Se Amy tivesse tempo, se estivesse na cidade à lazer, procurando pelo pai para saciar uma curiosidade antiga, teria esperado pelo exame de bom grado. O problema era que Amy não tinha tempo. Cada segundo fora da estrada era um segundo perdido, um segundo que se esvaía por entre seus dedos. Tão calmamente quanto conseguiu, disse:

— Não posso viajar de avião. Entrei no país pelo Canadá.

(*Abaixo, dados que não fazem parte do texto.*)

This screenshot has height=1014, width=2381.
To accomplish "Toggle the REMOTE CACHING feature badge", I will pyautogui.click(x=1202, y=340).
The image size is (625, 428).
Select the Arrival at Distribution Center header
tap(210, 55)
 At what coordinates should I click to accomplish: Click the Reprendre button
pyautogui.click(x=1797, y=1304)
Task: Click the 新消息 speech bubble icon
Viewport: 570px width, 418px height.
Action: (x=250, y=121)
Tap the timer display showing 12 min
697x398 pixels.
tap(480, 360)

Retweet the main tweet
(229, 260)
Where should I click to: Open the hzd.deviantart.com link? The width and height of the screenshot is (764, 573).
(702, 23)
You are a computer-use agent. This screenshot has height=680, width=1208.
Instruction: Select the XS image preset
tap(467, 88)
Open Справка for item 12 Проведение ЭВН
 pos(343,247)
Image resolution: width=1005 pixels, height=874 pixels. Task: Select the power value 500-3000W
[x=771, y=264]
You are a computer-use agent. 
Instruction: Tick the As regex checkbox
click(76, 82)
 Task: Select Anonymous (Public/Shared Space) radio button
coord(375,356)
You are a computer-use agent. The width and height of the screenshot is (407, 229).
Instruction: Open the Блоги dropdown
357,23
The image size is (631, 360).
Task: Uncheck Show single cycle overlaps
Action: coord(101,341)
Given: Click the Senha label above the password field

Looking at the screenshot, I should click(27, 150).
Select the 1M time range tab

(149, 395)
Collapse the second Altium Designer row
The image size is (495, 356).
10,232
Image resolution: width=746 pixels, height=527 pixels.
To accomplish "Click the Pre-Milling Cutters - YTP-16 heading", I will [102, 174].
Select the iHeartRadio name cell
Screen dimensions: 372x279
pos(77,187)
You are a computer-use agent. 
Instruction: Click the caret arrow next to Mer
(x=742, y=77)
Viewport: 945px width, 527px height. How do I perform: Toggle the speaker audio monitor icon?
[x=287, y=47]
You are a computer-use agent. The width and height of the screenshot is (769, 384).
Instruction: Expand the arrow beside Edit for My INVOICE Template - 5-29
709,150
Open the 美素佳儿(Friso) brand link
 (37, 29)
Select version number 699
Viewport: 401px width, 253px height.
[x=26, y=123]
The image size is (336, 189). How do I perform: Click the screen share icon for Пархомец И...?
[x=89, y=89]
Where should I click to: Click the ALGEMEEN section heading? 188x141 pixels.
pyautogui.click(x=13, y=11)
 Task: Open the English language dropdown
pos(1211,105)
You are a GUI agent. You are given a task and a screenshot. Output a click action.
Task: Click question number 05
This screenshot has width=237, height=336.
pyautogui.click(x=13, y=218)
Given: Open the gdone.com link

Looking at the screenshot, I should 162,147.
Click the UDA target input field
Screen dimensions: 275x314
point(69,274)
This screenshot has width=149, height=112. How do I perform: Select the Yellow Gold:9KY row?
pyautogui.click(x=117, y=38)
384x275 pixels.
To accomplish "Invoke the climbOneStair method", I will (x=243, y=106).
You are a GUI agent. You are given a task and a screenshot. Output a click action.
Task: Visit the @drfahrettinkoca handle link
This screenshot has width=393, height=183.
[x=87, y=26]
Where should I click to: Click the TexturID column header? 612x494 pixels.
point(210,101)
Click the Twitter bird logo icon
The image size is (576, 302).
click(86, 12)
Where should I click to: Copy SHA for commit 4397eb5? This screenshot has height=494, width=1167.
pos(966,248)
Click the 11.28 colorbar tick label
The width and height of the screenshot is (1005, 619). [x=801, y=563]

Outro silêncio cresceu. Damian franziu tanto o cenho que Amy pensou que seu rosto quadrado de boneco de ação fosse virar do avesso como um daqueles Pikachus japoneses que se transformam em Pokébolas e vice-versa. Abobalhado, ele perguntou:

— Oi?

— Peguei um avião de Edimburgo para o Canadá, e de lá... — Amy fez uma pausa e cruzou os braços. Ela e a mãe tinham aquela viagem marcada para Toronto há meses. A única diferença foi o objetivo final. Amy adotou a atitude blasé. — O que importa? Preciso ir de carro até a Flórida porque, tecnicamente, sou imigrante ilegal.

Damian Harris, seu pai, ergueu-se do sofá. Ela não recuou, levantando o queixo para ele. Trocaram um olhar pesado antes de o cara estender a mão. Amy franziu o nariz.

— Me dê o telefone da sua mãe, garota. Vou ligar para Diane e acabar agora mesmo com essa piada.

Amy teria rido, mas ela atravessara um oceano e uma fronteira para estar ali. As piadas perdiam a graça depois de um tempo, depois de tantas milhas vencidas. Encarando o fundo dos olhos azuis de Damian com nada além de desprezo, Amy disse:

— Minha mãe está morta, cara.

Damian manteve a mão estendida, mas sua expressão era abobalhada, similar à de quem recebe um tapa na orelha. Lara parou de esfregar a medalhinha.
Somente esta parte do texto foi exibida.